Exercise goal:
Nothing but the lines from the one containing "Task: Click the Forum" through the end of the data should be retyped, exactly as they stand, and pictures should not be retyped.
Record set Block Start
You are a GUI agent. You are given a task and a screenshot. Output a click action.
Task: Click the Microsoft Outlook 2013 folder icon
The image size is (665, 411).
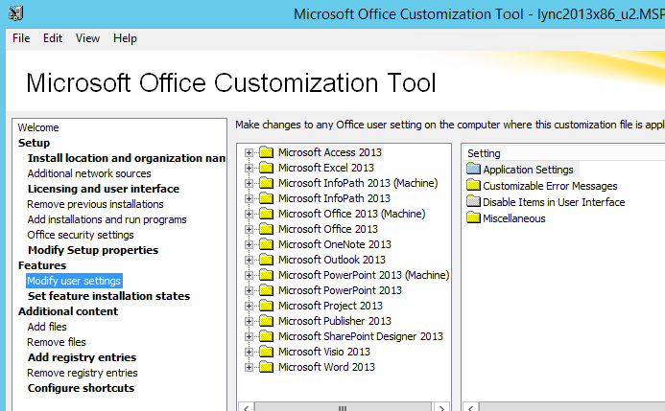267,260
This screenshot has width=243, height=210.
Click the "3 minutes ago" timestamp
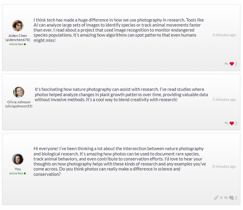pos(224,35)
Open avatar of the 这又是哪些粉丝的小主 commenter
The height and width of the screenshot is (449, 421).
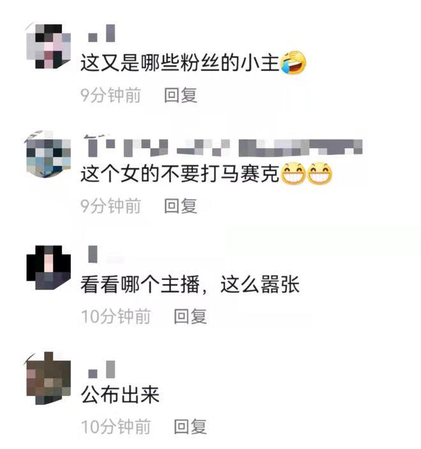point(48,46)
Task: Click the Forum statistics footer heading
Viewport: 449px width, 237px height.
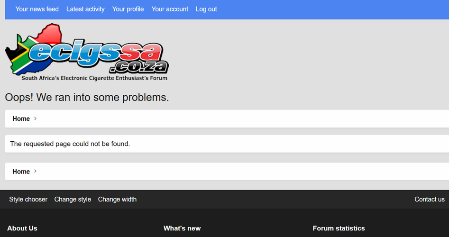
Record set Block End
Your solution:
Task: Click the Forum statistics footer heading
Viewport: 449px width, 237px height.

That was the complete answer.